## Source text
++++++++++++++++++++

The annual high-stakes guessing game known as the NBA draft takes place tonight in MCI Center, with most of the attention on about a half dozen players and the 60-year-old vice president of the Chicago Bulls, Jerry Krause.

The first move will be Krause's: what to do with the first overall pick, a prize the Bulls earned by winning a lottery among the 13 teams that failed to make the playoffs. Many have charged Krause with helping break up the Michael Jordan/Phil Jackson Bulls, after six NBA championships since 1990, so interest is keen on how he plans to get them running again.

Because this collection of prospects is considered exceptionally weak, Krause may trade down to one of the teams eager to choose Maryland guard Steve Francis. With the fifth and 12th choices, the Toronto Raptors are well positioned for such a maneuver. If Krause keeps the pick, speculation in Chicago has him leaning toward Duke power forward Elton Brand.

"We have a chance to get some building blocks." said Krause, who also holds the 16th pick. "Are we leaning one way or the other? We've had some very interesting conversations. You don't make a decision before you have to."

++++++++++++++++++++

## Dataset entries

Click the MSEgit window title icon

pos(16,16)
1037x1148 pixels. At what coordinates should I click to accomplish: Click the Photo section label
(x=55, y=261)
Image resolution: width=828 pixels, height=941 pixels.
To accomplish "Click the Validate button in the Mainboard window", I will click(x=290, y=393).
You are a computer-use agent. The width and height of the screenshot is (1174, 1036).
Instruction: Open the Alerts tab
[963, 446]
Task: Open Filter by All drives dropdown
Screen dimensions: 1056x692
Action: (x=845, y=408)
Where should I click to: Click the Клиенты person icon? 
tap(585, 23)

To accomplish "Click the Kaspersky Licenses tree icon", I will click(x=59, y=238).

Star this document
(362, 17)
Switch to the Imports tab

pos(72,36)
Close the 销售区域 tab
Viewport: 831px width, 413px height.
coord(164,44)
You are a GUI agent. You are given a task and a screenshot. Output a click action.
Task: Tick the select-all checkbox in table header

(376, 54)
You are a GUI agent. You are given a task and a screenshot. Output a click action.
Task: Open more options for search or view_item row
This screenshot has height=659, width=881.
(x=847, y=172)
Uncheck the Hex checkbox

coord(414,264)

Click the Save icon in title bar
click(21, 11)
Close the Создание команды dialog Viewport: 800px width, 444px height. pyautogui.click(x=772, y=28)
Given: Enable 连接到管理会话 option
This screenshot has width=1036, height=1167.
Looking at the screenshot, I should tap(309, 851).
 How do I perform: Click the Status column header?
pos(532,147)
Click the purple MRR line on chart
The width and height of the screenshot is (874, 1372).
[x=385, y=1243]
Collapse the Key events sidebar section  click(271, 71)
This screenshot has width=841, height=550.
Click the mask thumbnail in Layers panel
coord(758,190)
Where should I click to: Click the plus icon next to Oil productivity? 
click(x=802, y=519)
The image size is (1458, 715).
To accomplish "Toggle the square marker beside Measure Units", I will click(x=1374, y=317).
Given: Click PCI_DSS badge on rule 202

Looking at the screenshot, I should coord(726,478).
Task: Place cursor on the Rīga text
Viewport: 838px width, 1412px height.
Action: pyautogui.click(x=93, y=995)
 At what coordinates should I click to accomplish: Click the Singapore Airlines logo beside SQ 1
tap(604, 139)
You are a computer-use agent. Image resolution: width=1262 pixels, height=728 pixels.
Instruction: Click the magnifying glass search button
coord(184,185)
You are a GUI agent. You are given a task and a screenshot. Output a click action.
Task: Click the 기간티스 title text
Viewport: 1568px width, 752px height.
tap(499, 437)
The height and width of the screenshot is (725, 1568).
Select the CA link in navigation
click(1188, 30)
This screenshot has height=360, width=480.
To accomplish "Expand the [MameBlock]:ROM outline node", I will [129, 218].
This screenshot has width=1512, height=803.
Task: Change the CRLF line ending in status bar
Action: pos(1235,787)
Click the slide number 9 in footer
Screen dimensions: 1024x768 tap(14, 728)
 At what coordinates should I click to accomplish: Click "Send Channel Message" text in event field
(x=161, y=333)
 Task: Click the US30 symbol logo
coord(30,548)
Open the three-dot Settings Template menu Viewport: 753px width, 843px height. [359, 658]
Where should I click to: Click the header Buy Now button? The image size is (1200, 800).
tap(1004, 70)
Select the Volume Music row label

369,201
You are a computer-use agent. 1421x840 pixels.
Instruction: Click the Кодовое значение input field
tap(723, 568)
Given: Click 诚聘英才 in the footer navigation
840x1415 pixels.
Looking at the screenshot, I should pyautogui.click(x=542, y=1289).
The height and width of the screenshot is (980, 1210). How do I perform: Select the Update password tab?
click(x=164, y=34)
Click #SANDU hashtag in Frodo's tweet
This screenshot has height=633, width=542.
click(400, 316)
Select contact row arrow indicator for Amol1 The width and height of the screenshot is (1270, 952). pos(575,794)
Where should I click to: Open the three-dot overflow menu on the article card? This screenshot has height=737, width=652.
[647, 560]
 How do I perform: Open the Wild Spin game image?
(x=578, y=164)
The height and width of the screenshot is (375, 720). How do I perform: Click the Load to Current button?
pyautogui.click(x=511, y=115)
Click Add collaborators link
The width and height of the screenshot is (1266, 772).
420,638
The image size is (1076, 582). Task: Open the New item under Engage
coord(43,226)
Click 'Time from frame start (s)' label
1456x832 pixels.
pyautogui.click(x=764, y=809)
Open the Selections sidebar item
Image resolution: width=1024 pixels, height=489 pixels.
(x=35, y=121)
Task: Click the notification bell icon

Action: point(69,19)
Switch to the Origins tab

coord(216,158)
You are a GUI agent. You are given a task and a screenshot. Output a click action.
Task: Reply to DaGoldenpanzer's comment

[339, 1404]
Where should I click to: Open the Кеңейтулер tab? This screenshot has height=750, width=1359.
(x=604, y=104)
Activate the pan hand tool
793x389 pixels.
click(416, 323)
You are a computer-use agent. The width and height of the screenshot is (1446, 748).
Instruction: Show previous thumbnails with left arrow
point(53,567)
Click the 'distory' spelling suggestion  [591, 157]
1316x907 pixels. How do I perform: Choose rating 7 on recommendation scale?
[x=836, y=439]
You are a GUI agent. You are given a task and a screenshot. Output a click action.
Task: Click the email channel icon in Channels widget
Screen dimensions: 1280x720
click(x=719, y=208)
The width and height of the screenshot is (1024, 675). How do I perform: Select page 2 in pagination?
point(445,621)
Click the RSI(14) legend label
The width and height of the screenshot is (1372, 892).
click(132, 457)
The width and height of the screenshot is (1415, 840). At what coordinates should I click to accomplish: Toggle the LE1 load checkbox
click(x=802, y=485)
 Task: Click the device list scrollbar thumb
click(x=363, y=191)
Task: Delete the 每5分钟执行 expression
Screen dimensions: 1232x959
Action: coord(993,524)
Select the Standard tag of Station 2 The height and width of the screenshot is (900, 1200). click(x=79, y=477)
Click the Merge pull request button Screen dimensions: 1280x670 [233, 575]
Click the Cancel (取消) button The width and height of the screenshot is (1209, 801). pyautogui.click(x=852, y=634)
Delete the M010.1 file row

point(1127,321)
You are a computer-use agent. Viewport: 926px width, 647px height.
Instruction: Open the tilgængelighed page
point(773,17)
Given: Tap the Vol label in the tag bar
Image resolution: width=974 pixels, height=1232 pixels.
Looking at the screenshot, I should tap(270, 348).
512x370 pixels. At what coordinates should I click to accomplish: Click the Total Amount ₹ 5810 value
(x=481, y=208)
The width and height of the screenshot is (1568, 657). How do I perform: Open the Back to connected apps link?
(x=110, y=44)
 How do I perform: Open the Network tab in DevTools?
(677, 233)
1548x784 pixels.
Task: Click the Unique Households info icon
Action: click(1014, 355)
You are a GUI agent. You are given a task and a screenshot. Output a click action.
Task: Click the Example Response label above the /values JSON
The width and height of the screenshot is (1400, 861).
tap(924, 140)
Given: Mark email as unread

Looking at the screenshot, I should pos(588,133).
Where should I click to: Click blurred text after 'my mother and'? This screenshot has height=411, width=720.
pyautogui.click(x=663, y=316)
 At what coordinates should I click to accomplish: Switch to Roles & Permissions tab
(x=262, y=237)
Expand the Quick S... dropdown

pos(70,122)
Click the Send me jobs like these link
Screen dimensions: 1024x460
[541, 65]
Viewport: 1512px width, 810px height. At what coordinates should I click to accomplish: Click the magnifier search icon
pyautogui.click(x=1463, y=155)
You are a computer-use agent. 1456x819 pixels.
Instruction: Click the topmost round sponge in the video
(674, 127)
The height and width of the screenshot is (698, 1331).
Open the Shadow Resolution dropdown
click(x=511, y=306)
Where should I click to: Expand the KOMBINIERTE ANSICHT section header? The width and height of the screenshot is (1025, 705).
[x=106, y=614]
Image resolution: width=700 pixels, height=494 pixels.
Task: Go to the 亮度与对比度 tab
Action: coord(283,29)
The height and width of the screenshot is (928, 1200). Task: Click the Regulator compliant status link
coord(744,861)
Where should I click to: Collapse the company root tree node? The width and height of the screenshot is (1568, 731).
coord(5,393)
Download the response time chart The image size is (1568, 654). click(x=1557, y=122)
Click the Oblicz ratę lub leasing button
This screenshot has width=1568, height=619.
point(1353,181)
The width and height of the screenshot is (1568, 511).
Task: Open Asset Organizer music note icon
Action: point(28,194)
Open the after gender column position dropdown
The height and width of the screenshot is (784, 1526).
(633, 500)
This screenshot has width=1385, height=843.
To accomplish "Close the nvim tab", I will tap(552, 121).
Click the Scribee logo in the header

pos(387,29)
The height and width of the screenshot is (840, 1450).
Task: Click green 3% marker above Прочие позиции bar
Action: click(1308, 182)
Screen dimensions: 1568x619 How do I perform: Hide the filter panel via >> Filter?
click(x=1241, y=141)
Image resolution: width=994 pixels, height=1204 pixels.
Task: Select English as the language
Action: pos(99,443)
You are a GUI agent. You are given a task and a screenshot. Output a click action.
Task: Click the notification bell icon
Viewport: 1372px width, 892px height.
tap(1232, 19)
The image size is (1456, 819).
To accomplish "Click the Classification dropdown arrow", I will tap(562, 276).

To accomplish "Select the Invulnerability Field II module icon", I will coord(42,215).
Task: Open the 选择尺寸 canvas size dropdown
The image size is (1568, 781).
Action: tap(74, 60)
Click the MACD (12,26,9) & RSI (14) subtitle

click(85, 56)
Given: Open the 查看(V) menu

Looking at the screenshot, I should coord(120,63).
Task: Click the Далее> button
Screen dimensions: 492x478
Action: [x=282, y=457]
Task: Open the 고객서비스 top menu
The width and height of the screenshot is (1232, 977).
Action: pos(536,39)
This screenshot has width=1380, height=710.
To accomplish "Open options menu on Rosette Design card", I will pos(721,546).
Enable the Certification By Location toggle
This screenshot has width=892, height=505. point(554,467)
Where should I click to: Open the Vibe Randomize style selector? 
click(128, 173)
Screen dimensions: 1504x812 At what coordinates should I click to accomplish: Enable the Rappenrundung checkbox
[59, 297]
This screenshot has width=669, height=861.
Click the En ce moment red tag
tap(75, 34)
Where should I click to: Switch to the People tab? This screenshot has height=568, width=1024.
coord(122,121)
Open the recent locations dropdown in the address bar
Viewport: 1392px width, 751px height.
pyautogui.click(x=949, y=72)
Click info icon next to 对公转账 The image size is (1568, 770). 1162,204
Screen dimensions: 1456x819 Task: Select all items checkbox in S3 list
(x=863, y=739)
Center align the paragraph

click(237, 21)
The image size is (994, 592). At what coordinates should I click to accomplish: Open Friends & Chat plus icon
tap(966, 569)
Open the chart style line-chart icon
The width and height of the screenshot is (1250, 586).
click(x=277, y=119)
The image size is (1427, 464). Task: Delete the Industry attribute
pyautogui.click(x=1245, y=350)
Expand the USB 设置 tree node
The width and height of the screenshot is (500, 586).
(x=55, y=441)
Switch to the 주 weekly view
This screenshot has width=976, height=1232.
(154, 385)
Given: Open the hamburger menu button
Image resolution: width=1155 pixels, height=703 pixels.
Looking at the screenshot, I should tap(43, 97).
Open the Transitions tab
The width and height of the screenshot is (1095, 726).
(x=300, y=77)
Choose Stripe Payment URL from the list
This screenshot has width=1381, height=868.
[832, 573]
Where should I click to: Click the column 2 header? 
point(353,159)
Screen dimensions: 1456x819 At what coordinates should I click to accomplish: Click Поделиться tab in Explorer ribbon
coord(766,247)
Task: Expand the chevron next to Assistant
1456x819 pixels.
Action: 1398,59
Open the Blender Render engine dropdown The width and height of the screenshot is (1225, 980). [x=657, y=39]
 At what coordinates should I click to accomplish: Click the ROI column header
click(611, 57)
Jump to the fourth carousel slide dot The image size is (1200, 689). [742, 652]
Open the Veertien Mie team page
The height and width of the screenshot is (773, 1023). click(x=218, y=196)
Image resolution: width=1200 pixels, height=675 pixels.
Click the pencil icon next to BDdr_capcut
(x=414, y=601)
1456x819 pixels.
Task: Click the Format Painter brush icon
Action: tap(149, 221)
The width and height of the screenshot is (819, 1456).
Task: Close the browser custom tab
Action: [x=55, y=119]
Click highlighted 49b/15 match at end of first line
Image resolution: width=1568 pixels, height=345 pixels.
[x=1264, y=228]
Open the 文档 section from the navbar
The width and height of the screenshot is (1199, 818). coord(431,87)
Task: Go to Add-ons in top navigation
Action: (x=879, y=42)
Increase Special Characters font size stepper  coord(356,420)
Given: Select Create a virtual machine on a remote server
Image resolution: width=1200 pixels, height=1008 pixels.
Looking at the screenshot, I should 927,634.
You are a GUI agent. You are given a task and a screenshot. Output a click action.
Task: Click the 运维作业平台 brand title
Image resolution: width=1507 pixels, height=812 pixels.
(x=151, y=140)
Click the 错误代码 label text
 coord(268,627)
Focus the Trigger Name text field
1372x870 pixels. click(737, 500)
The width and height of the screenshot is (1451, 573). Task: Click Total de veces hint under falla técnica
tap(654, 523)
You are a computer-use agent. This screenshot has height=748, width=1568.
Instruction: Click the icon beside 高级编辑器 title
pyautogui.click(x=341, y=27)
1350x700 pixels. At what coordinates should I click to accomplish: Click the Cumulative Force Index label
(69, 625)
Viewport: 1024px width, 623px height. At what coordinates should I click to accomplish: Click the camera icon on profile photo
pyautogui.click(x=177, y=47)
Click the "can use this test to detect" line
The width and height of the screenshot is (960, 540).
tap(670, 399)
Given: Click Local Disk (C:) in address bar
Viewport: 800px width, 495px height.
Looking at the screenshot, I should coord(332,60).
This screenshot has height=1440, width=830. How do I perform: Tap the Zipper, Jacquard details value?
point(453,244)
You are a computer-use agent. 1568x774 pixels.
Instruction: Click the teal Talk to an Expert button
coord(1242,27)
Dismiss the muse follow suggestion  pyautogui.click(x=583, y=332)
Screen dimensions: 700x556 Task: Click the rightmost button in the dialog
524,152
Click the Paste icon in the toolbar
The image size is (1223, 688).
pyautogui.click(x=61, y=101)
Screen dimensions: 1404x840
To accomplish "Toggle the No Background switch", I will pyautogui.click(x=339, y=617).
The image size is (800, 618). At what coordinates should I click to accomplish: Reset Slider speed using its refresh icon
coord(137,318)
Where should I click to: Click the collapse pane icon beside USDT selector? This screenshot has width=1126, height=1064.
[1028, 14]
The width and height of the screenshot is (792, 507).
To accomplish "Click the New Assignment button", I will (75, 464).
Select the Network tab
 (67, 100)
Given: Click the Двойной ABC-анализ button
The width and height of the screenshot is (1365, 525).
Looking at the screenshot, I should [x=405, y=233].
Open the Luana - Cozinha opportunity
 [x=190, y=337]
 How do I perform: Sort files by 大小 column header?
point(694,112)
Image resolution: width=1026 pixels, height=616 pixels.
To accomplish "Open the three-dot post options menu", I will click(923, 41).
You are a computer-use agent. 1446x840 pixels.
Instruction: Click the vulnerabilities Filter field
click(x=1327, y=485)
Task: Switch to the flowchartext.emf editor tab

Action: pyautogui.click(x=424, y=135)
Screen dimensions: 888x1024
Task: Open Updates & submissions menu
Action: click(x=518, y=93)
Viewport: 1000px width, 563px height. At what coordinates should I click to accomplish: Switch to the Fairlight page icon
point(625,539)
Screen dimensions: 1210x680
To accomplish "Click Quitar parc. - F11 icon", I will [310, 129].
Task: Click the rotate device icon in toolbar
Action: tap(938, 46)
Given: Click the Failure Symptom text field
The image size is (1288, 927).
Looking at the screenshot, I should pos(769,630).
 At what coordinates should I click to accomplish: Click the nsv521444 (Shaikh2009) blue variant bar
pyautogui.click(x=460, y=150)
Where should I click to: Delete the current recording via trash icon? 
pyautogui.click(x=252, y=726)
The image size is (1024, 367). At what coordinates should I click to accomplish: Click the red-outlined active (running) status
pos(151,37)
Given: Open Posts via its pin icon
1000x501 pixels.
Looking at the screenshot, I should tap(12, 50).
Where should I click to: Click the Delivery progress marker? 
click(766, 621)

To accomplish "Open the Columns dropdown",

++++++++++++++++++++

## The problem
List every person named in the NBA draft article. The data above plays no part in this.

## Written solution
Jerry Krause, Michael Jordan, Phil Jackson, Steve Francis, Elton Brand